_What the task asks_: Please reproduce the full set of data below exactly.

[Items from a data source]
————
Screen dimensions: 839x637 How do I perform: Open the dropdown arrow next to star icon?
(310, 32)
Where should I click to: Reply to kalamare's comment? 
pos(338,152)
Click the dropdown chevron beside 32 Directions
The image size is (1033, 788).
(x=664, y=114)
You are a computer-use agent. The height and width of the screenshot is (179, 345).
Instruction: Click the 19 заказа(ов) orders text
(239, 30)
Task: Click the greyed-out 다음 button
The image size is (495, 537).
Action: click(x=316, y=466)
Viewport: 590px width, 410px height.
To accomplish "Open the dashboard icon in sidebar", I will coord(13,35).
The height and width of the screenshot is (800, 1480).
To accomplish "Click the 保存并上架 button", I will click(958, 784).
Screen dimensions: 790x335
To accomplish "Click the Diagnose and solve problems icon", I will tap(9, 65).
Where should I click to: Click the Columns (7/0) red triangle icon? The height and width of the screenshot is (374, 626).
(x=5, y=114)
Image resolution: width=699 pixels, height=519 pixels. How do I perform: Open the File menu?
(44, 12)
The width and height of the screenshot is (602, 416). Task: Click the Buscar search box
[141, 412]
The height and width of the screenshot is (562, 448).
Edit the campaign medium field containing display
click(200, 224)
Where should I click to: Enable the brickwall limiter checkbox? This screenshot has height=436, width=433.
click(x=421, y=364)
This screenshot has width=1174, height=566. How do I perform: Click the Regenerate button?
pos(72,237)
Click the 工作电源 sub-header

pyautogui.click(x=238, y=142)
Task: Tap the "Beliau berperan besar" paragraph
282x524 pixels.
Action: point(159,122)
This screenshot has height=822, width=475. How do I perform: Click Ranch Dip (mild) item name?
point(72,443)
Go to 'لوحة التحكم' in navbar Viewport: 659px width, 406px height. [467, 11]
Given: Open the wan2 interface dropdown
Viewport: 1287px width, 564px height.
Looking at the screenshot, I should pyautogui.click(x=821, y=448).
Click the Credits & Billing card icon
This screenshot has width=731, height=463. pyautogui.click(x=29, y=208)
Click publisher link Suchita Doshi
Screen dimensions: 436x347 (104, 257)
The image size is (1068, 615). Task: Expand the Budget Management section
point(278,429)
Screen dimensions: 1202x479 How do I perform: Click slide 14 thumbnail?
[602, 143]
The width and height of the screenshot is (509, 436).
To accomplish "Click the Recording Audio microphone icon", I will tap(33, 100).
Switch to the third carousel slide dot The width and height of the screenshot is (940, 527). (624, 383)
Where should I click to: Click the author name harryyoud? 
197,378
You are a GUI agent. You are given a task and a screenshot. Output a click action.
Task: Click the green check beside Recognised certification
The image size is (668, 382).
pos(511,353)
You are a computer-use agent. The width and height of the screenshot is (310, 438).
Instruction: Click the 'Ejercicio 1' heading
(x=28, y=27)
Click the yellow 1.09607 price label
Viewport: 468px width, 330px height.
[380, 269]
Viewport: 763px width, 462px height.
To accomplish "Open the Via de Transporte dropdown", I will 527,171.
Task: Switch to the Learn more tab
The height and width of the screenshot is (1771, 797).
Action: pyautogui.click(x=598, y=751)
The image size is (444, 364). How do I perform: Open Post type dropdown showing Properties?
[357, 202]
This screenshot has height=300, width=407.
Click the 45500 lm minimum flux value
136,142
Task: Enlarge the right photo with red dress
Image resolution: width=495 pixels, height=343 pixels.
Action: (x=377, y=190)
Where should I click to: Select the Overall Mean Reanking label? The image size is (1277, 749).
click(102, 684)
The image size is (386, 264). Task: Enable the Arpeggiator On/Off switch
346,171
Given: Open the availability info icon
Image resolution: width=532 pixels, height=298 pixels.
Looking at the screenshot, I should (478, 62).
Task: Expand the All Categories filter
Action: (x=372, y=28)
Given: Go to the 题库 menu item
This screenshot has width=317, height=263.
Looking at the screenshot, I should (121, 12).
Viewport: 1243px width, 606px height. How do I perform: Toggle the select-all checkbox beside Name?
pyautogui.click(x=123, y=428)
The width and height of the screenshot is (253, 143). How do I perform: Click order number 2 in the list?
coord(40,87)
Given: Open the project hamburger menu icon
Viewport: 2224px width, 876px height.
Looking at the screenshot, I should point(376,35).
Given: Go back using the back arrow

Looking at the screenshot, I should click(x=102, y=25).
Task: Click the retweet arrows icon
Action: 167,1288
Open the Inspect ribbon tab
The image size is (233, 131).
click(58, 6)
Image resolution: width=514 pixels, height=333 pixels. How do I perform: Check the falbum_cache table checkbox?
————
_Expected output_:
Screen dimensions: 839x637 How do I perform: Open the dropdown arrow next to star icon?
(310, 32)
Where should I click to: Reply to kalamare's comment? 
pos(338,152)
Click the dropdown chevron beside 32 Directions
The image size is (1033, 788).
(x=664, y=114)
You are a computer-use agent. The height and width of the screenshot is (179, 345).
Instruction: Click the 19 заказа(ов) orders text
(239, 30)
Task: Click the greyed-out 다음 button
The image size is (495, 537).
Action: click(x=316, y=466)
Viewport: 590px width, 410px height.
To accomplish "Open the dashboard icon in sidebar", I will coord(13,35).
The height and width of the screenshot is (800, 1480).
To accomplish "Click the 保存并上架 button", I will click(958, 784).
Screen dimensions: 790x335
To accomplish "Click the Diagnose and solve problems icon", I will tap(9, 65).
Where should I click to: Click the Columns (7/0) red triangle icon? The height and width of the screenshot is (374, 626).
(x=5, y=114)
Image resolution: width=699 pixels, height=519 pixels. How do I perform: Open the File menu?
(44, 12)
The width and height of the screenshot is (602, 416). Task: Click the Buscar search box
[141, 412]
The height and width of the screenshot is (562, 448).
Edit the campaign medium field containing display
click(200, 224)
Where should I click to: Enable the brickwall limiter checkbox? This screenshot has height=436, width=433.
click(x=421, y=364)
This screenshot has width=1174, height=566. How do I perform: Click the Regenerate button?
pos(72,237)
Click the 工作电源 sub-header

pyautogui.click(x=238, y=142)
Task: Tap the "Beliau berperan besar" paragraph
282x524 pixels.
Action: point(159,122)
This screenshot has height=822, width=475. How do I perform: Click Ranch Dip (mild) item name?
point(72,443)
Go to 'لوحة التحكم' in navbar Viewport: 659px width, 406px height. [467, 11]
Given: Open the wan2 interface dropdown
Viewport: 1287px width, 564px height.
Looking at the screenshot, I should pyautogui.click(x=821, y=448).
Click the Credits & Billing card icon
This screenshot has width=731, height=463. pyautogui.click(x=29, y=208)
Click publisher link Suchita Doshi
Screen dimensions: 436x347 (104, 257)
The image size is (1068, 615). Task: Expand the Budget Management section
point(278,429)
Screen dimensions: 1202x479 How do I perform: Click slide 14 thumbnail?
[602, 143]
The width and height of the screenshot is (509, 436).
To accomplish "Click the Recording Audio microphone icon", I will tap(33, 100).
Switch to the third carousel slide dot The width and height of the screenshot is (940, 527). (624, 383)
Where should I click to: Click the author name harryyoud? 
197,378
You are a GUI agent. You are given a task and a screenshot. Output a click action.
Task: Click the green check beside Recognised certification
The image size is (668, 382).
pos(511,353)
You are a computer-use agent. The width and height of the screenshot is (310, 438).
Instruction: Click the 'Ejercicio 1' heading
(x=28, y=27)
Click the yellow 1.09607 price label
Viewport: 468px width, 330px height.
[380, 269]
Viewport: 763px width, 462px height.
To accomplish "Open the Via de Transporte dropdown", I will 527,171.
Task: Switch to the Learn more tab
The height and width of the screenshot is (1771, 797).
Action: pyautogui.click(x=598, y=751)
The image size is (444, 364). How do I perform: Open Post type dropdown showing Properties?
[357, 202]
This screenshot has height=300, width=407.
Click the 45500 lm minimum flux value
136,142
Task: Enlarge the right photo with red dress
Image resolution: width=495 pixels, height=343 pixels.
Action: (x=377, y=190)
Where should I click to: Select the Overall Mean Reanking label? The image size is (1277, 749).
click(102, 684)
The image size is (386, 264). Task: Enable the Arpeggiator On/Off switch
346,171
Given: Open the availability info icon
Image resolution: width=532 pixels, height=298 pixels.
Looking at the screenshot, I should (478, 62).
Task: Expand the All Categories filter
Action: (x=372, y=28)
Given: Go to the 题库 menu item
This screenshot has width=317, height=263.
Looking at the screenshot, I should (121, 12).
Viewport: 1243px width, 606px height. How do I perform: Toggle the select-all checkbox beside Name?
pyautogui.click(x=123, y=428)
The width and height of the screenshot is (253, 143). How do I perform: Click order number 2 in the list?
coord(40,87)
Given: Open the project hamburger menu icon
Viewport: 2224px width, 876px height.
Looking at the screenshot, I should point(376,35).
Given: Go back using the back arrow

Looking at the screenshot, I should click(x=102, y=25).
Task: Click the retweet arrows icon
Action: 167,1288
Open the Inspect ribbon tab
The image size is (233, 131).
click(58, 6)
Image resolution: width=514 pixels, height=333 pixels. How do I perform: Check the falbum_cache table checkbox?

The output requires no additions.